### Dataset
———

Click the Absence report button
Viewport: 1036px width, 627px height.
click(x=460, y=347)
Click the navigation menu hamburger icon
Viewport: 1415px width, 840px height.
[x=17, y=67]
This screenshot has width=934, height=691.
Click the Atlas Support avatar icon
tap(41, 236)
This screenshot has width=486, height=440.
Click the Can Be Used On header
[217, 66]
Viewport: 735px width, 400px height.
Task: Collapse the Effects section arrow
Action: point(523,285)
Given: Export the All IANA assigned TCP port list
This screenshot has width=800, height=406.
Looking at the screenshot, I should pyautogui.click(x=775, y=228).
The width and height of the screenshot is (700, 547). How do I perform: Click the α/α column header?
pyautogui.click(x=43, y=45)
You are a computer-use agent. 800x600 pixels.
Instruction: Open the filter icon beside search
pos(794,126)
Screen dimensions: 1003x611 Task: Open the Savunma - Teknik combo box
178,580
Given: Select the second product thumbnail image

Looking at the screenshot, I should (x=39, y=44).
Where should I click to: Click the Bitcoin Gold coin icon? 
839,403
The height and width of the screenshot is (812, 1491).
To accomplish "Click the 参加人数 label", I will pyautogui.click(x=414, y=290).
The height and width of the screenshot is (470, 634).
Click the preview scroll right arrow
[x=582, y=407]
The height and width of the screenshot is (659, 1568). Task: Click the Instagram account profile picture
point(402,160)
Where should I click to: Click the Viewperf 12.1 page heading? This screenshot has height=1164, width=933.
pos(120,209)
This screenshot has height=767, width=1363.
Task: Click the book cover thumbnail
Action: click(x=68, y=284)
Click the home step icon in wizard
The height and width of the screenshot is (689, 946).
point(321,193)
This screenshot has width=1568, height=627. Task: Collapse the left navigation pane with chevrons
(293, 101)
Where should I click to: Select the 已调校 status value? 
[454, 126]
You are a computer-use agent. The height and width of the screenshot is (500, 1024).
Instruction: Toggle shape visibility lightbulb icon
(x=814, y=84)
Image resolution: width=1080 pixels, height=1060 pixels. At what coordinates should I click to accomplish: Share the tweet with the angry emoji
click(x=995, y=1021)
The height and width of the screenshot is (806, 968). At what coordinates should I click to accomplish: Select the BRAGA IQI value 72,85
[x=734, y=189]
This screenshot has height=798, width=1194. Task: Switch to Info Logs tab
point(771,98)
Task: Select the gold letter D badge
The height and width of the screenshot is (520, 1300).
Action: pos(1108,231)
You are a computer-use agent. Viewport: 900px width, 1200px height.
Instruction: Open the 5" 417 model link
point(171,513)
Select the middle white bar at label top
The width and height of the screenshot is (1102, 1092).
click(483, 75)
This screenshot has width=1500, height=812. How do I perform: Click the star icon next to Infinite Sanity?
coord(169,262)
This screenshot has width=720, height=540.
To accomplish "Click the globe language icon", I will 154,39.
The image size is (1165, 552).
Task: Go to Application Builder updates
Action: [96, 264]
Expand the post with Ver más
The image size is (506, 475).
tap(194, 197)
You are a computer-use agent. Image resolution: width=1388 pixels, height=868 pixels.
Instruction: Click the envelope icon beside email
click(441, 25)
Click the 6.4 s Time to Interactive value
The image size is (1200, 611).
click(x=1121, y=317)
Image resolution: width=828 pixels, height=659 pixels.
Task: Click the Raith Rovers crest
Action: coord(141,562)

———

### Goal of the exercise
Whatever else the listing above holds, retype exactly only the lines from the one containing "The height and width of the screenshot is (520, 1300)." to the one containing "Select the middle white bar at label top", both ends kept.

### Completed task
The height and width of the screenshot is (520, 1300).
Action: pos(1108,231)
You are a computer-use agent. Viewport: 900px width, 1200px height.
Instruction: Open the 5" 417 model link
point(171,513)
Select the middle white bar at label top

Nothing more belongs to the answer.